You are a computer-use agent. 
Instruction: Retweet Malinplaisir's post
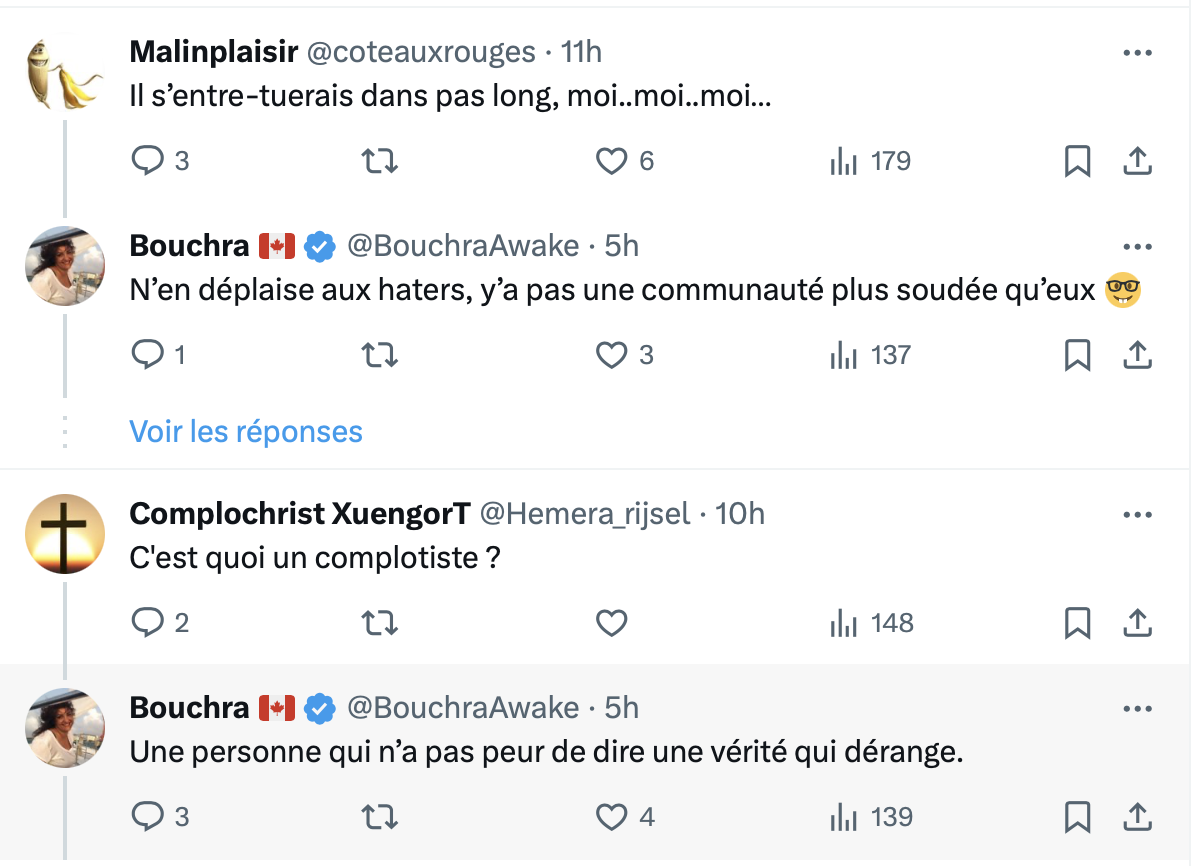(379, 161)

********

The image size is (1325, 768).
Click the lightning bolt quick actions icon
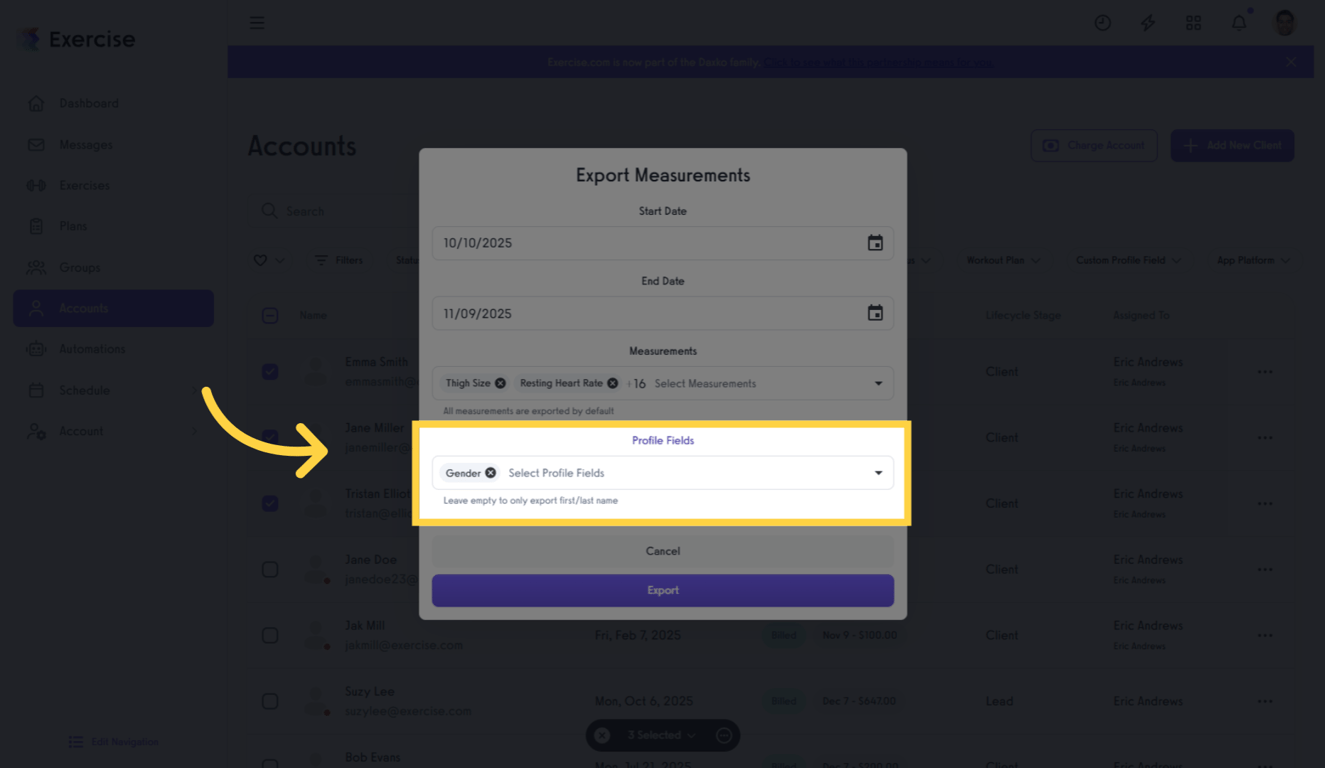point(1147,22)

********

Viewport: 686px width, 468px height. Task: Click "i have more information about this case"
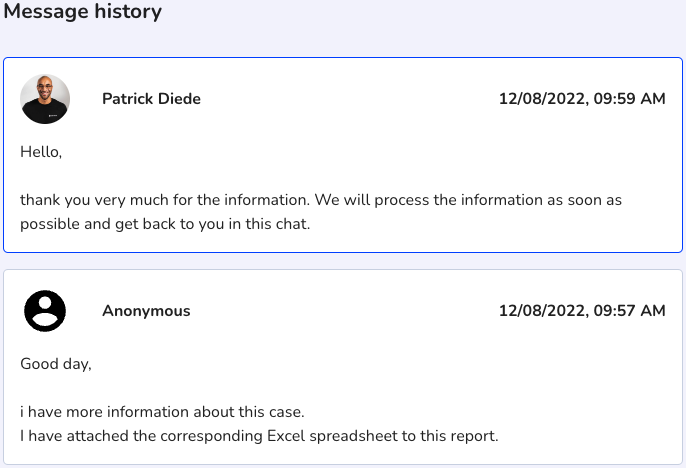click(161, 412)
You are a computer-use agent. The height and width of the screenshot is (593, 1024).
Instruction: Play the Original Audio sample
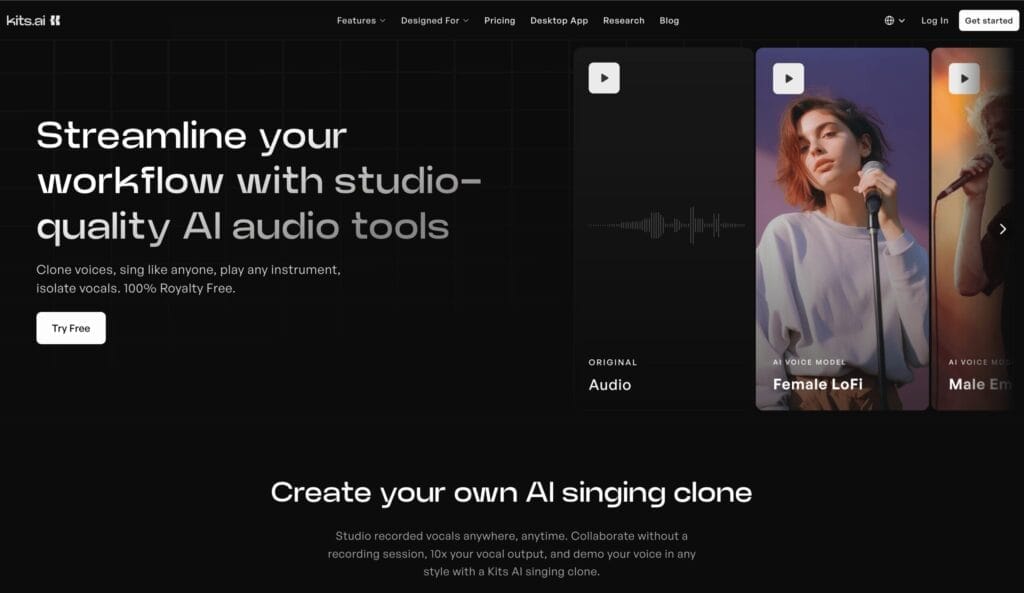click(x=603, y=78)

********

What the exercise asks: Once a line of the records is found to contain "agent", copy it out.

Response below:
You are a computer-use agent. 
You are a computer-use agent. The height and width of the screenshot is (593, 1024).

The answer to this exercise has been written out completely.